- [WHAT YOU ARE ASKED TO DO]
Reproduce every line of the entries below, requests included. Scale only the coordinates in the answers by 2.45, round them to whole numbers with halves rounding up, and leave the pictures out.

* Begin SUPPLIED MATERIAL *

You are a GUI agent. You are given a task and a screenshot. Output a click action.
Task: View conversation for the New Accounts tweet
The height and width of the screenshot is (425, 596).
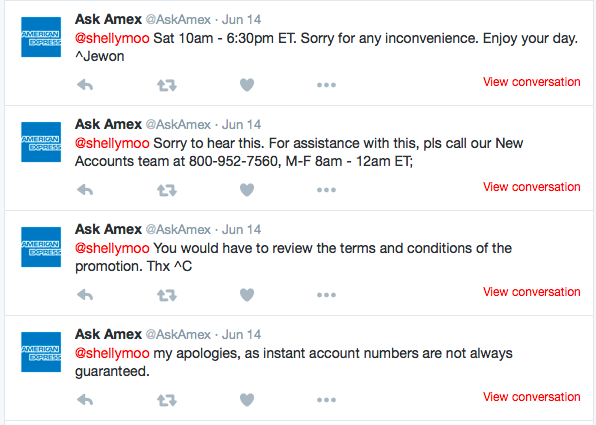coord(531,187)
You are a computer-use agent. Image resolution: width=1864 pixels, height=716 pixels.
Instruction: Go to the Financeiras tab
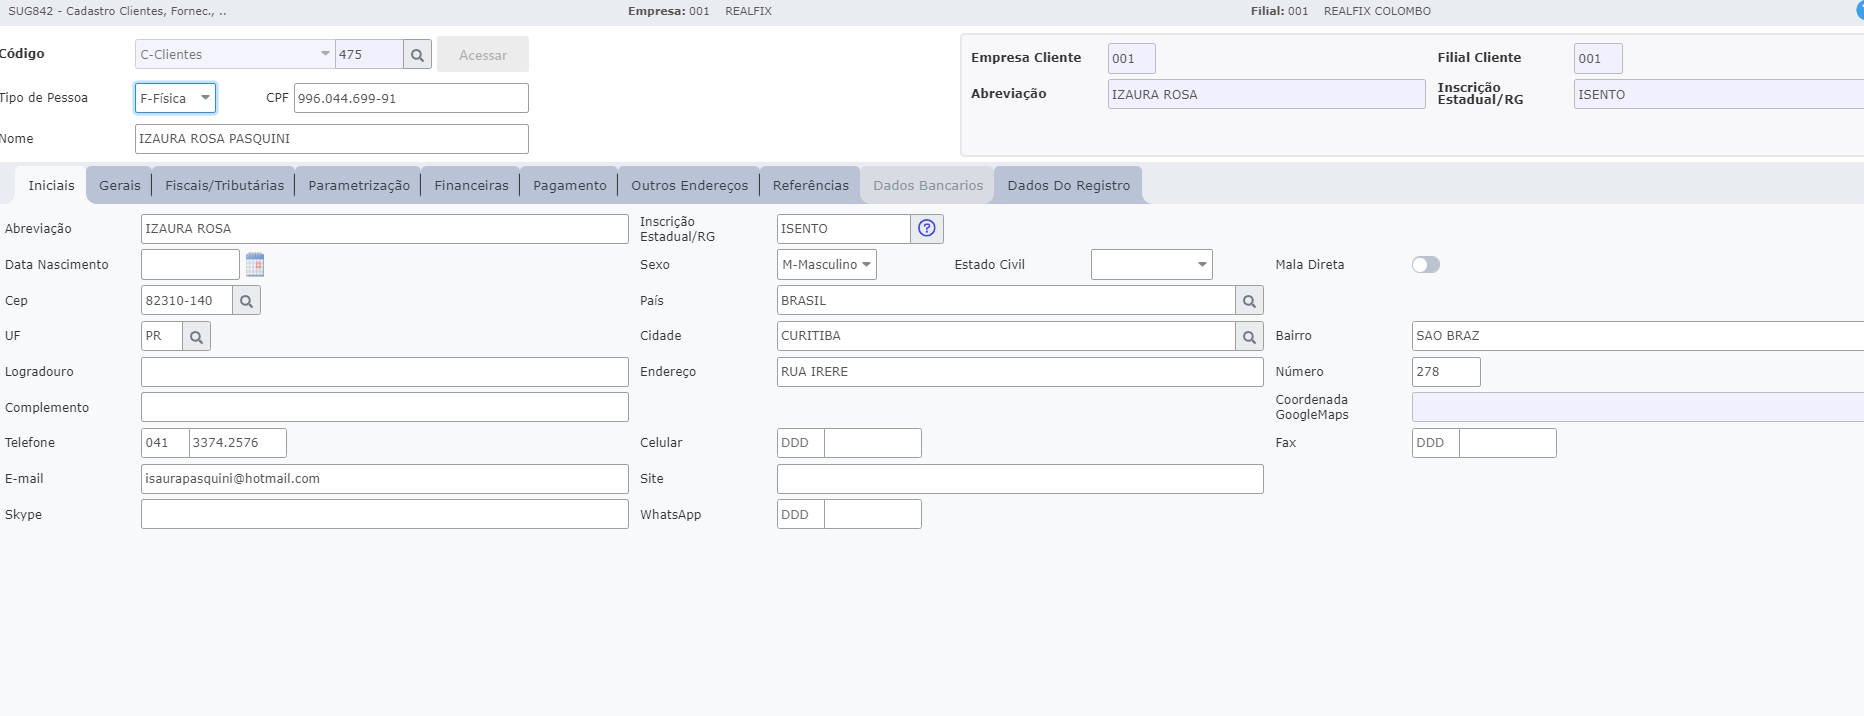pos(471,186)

* End SUPPLIED MATERIAL *

- [TASK OUTPUT]
You are a GUI agent. You are given a task and a screenshot. Output a click action.
Task: View conversation for the New Accounts tweet
The height and width of the screenshot is (425, 596).
coord(1301,458)
You are a computer-use agent. Image resolution: width=1864 pixels, height=716 pixels.
Instruction: Go to the Financeiras tab
pos(1154,456)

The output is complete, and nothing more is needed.